Despite being confident their son was no longer a threat to their other children after he had been treated and returned home, the Duggars left safeguards they’d instituted in place, and worked on healing within the family.

Seewald and Dillard, now 22 and 24 respectively, are defending their parents’ handling of the matter, and also their brother’s conduct once he came forward.

“As a mother now, I look back and I think, you know, my parents did such an amazing job,” Dillard stated. “For me, even when we went through the DHS investigation, they complimented my parents on what an amazing job they did through that process.”

“And, you know, they sent Josh away. They got to get help,” said Seewald. “When he came back, he was a totally different person, like totally different. He was repentant whenever he'd left.”

The women do not give their brother a pass for his actions as a young teen. Dillard said she was torn between shock and sadness when she learned what her he’d done. “I'm sad because this is my older brother who I love a lot,” she said. “And so it's like, you know, they're conflicting there.”

Her sister’s initial reaction was to get mad. “You know, I was angry at first,” Seewald said. “I was like, how could this happen?”

But Josh got help, repented, and asked her to forgive him. “My parents explained to us what happened and then Josh came and asked each of us individually I know, but he asked me to forgive him,” said Seewald. “And I had to make that choice to forgive him, you know. And it wasn't something that somebody forced.”

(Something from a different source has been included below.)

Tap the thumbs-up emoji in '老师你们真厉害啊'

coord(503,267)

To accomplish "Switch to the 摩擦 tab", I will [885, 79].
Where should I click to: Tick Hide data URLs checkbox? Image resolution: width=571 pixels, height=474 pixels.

Seewald said her brother was a young boy in the midst of puberty who got into trouble because he was too curious about girls. “And he made some bad choices,” she said, “but really the extent of it was mild inappropriate touching on fully clothed victims.”

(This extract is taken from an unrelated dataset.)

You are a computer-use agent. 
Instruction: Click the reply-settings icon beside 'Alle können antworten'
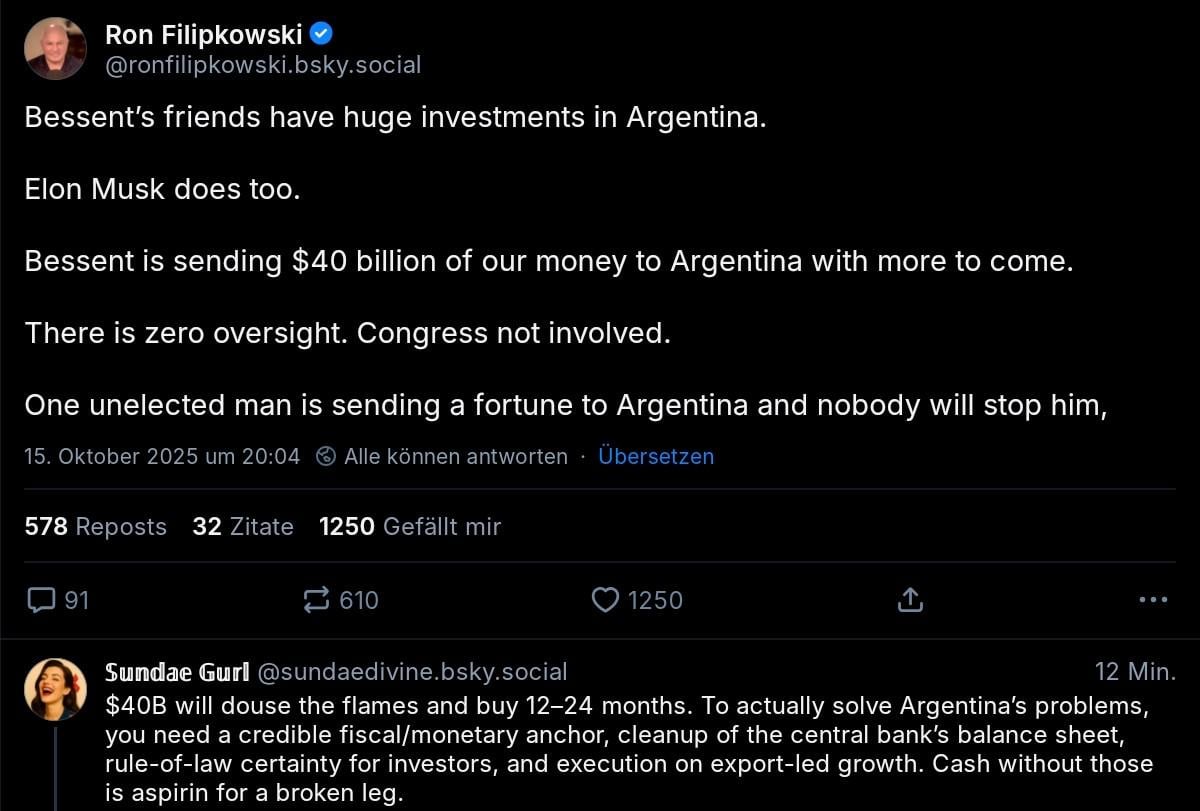[x=325, y=457]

The family had worked through what happened and moved on, five years later becoming the subject of their popular TV program following their large, close Christian family.

So when the news came that the abuse would be brought back up in public, they were angry, because the children involved had been assured in the investigation their privacy would be maintained.

“Whenever I heard the police reports had been released, that I said what — like they didn't have the right to do this,” said Dillard. “We're victims. They can't do this to us.”

“A system that was set up to protect kids, both those who make stupid mistakes or have problems like this in their lives and the ones that are affected by those choices, it's just — it's greatly failed,” Seewald said. “Well, and the Freedom of Information Act is not — you can't FOIA a juvenile case, everybody knows that.”

“I see it as a re-victimization that's even a thousand times worse,” said Dillard. “Because this is something that was already dealt with. We've already forgiven Josh, we've already moved on.”

Now that’s been drudged back up and used to denounce their whole family, the women were compelled to come forward.

“You know, we didn't choose to come out and tell our story,” said Dillard. “This wouldn't have been our first choice.”

“But now that the story has been brought about, we really feel like as we've been seeing these headlines, as we've been seeing things that people are saying about our family, we feel like as victims we have to come out and speak,” she said. “And so for truth sake, we want to come out and set the record straight.”